Hace tres meses que no vemos nada de John Ford, comentó Ángeles, como de pasada. Eché cuentas y tenía razón. Tres meses sin Ford. Hay que ver. Y seguí echando cuentas y, aunque Ford no ha estado ausente, han pasado nueve meses sin acercar una película suya a la escuela, desde agosto con Centauros del desierto. Y pensé que Ángeles -editora paciente y celosa archivera de esta bitácora- se refería a esa doble ausencia. Le pusimos remedio de inmediato a la una y ahora vamos a ponérselo a la otra. Vimos They Were Expendable.
En países francófonos titularon el filme Los sacrificados.

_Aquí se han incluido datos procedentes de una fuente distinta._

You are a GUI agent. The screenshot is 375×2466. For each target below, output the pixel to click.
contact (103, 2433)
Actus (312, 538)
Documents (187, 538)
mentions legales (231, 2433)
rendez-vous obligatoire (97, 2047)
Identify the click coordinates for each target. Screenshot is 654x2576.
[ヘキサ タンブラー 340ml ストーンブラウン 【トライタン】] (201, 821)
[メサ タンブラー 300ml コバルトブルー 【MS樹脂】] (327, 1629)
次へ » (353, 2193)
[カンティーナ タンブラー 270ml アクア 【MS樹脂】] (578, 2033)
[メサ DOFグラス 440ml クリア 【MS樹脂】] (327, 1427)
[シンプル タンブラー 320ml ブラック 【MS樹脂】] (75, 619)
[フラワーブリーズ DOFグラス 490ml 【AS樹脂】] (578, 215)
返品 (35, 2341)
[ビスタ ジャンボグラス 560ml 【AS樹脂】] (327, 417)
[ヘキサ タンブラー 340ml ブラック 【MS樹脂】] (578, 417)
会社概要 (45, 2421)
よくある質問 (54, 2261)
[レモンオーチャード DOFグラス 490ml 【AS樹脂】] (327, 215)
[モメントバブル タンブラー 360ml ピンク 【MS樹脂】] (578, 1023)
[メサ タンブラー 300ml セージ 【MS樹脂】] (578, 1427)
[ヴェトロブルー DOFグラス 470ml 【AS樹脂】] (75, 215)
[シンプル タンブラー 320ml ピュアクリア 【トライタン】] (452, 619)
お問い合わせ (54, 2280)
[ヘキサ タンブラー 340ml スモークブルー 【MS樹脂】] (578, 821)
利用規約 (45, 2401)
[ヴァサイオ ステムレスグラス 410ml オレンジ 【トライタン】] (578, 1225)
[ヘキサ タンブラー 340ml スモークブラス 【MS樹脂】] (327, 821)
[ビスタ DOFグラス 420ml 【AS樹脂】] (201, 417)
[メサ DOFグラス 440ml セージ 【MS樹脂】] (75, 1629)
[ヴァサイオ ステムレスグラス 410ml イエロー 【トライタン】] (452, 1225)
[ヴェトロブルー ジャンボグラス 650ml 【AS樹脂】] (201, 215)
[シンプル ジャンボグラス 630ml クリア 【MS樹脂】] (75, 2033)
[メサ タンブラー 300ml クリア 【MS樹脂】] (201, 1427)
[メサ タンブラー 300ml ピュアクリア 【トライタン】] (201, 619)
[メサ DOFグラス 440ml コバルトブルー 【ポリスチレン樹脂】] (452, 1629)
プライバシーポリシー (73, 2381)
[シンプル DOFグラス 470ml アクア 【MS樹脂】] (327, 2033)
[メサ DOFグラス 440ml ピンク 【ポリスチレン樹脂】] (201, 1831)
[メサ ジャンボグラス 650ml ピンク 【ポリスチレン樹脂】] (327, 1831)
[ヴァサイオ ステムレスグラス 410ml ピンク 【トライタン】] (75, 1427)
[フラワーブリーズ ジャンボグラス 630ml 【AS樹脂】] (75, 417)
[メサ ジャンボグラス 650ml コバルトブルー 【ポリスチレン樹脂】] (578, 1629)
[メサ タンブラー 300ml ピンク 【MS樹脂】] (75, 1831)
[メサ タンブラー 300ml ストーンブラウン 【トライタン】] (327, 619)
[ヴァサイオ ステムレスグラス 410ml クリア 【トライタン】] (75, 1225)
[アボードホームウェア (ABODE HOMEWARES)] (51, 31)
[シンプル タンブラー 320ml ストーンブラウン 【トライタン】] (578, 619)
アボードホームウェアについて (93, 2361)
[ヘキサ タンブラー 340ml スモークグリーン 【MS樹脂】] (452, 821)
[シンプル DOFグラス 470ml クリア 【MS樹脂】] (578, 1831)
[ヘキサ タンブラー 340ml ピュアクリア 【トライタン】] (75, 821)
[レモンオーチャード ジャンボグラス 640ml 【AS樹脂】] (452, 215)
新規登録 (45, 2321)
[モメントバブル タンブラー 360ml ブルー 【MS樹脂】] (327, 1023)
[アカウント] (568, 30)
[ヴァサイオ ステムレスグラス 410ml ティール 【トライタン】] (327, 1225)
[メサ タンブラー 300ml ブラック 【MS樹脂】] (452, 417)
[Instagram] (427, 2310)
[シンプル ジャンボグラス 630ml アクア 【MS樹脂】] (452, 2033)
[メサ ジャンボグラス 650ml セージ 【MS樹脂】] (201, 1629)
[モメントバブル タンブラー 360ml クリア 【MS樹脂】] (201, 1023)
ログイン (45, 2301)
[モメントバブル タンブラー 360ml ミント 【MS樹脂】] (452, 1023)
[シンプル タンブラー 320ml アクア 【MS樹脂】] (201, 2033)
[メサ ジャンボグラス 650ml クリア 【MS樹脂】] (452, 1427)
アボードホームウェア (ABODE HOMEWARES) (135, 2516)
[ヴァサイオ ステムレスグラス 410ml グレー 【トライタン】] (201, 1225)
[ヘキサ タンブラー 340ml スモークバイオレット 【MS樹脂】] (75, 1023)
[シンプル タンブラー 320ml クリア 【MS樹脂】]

Aquí, No eran imprescindibles. Creo que "Carne de cañón" hubiera sido una traducción bien traída, porque el título original denota la condición de los personajes de la película: eran prescindibles. They Were Expendable habla de los días de la derrota de los USA frente a Japón en Filipinas, tras Pearl Harbor; de los hombres que fueron abandonados a su suerte, de un sacrificio inútil, de una inmolación sin sentido. La película empezó a rodarse en febrero de 1945, cuando la guerra en Europa iba camino de concluir pero la opinión pública americana se preguntaba por qué no daba acabado en el Pacífico; el rodaje se prolongó hasta el mes de mayo y, cuando se estrenó el 20 de diciembre, la guerra había terminado. They Were Expendable no celebra la victoria, sólo recuerda a los muertos; no canta la gloria de la guerra, levanta un memorial a la devastación de tantas pérdidas. Sin alzar la voz, en un tono documental, en clave casi íntima. De quien estuvo allí, de quien ha visto, de quien ya no podrá olvidar. Y sólo encuentra en los rituales funerarios la única forma de otorgar sentido a tantas muertes.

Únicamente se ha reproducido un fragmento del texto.